### Exercise aim
Write out the data below again, substituting "caption" for "label" everywhere and leaving all else unchanged. Omit the pictures.

─── Material provided ───

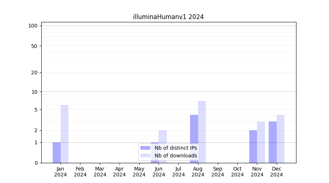Select the 'Oct 2024' x-axis label
Image resolution: width=329 pixels, height=183 pixels.
coord(237,172)
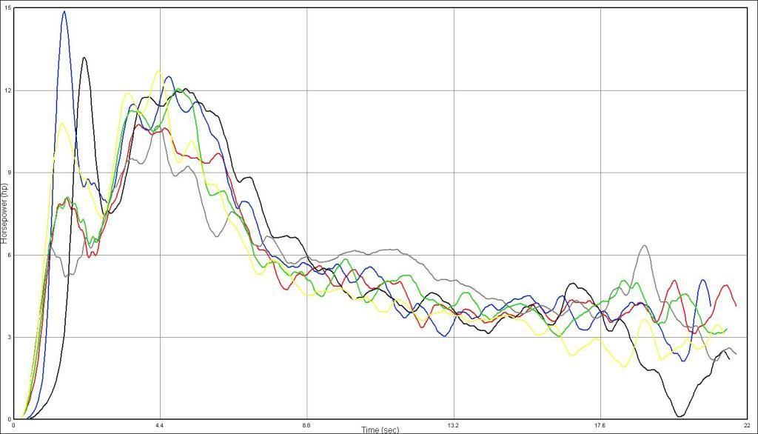The height and width of the screenshot is (434, 758).
Task: Click the 13.2 tick label on the time axis
Action: point(453,425)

───

### Answer for the task
Select the 'Oct 2024' x-axis caption
Image resolution: width=329 pixels, height=183 pixels.
coord(237,172)
The height and width of the screenshot is (434, 758).
Task: Click the 13.2 tick caption on the time axis
Action: point(453,425)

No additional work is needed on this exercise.